I could claim to have done a little light reading of Dostoevsky in the original Russian over the Fourth of July weekend, but that would be a terrible, terrible lie. So instead of making up a better story I will admit that I read “Seagology – A Study of the Ass-Kicking Films of Steven Seagal”. This book is by vern, the one-named lower case movie reviewer and self-proclaimed student of badass cinema, whose website is a treasure trove of hilarious and insightful reviews of all sorts of movies.
It’s because of vern that I was interested in this at all, since I’ve been reading his reviews for years I was happy to get him some royalties even though I really don’t care about the films of Steven Seagal and in fact haven’t seen any, unless you count Machete which is too recent to be in the book at all. Nonetheless, this book is funny as hell even if you’ve never seen any of these movies and don’t plan to. It’s not a collection of random facts (either real or made up) and it’s also not a fawning man-crush paean to Seagal either, since vern freely admits that a lot of the movies, especially the direct to video offerings, are simply not very good. Seagal also started out with his best movies first and has been on something of a downward trajectory since then, so that’s pretty interesting as well.
In addition to the humor value of the reviews, there’s a lot of side information in there about the various folks associated with these movies and the direct to video industry. For instance, a lot of these are shot while the script is either still under development or are multiple-choice in editing. In one of the films they filmed it in such a way that the bad guys could have been either aliens or eurotrash crackheads depending on how they put it together in post production. (They apparently went with the crackhead approach.) Seagology also has a nice section on Lance Henriksen, dubbed by vern a “Paypal Actor” since he must have a site where you can go and send him some money and then he’ll be obliged to come be in your movie, no matter what it is. In the same year he co-starred in Pistol Whipped with Seagal he apparently also appeared in two different sasquatch films. Nonetheless, this section actually inspired someone to go out and write a biography of Henriksen too.

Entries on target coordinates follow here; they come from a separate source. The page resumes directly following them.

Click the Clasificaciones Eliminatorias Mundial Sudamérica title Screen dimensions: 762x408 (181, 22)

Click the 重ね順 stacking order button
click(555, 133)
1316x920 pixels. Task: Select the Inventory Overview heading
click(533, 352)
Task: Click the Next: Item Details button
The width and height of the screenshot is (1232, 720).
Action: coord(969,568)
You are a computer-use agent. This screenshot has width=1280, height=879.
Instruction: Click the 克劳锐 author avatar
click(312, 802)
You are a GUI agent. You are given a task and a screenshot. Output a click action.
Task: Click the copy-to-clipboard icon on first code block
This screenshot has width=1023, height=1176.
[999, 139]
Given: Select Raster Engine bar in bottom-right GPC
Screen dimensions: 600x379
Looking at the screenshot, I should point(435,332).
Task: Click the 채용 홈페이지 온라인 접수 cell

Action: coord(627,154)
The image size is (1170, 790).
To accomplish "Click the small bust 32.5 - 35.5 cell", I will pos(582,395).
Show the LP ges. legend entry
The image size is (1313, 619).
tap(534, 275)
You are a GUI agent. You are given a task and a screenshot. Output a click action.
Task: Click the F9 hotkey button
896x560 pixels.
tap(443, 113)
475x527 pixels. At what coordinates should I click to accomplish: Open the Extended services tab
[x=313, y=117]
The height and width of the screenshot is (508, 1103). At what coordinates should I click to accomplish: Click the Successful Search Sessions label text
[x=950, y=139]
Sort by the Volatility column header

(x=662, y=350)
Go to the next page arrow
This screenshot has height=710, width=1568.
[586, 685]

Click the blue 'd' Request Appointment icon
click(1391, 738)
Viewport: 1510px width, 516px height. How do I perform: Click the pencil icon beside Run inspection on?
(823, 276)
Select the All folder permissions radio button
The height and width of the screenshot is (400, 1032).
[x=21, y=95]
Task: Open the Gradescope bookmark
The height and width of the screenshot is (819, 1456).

Utilizing the auteur theory, vern puts together a little summary of the common elements in all the movies, such as how much glass gets broken, the awkwardest one-liner, the speech where someone says how badass Seagal is, and so forth. I could say more but I’d run the risk of just copying what vern said funnier than I could. There’s also quite a few typos in the book, so I’m not sure that the editor was really paying attention 100%, but part of vern’s charm is his somewhat idiosyncratic approach to grammar and punctuation. I’m still not sold on seeing any of this stuff but it was an enjoyable read anyway. Okay, maybe I’ll Netflix the one where he has to fight an evil wizard in Thailand. But that’s it.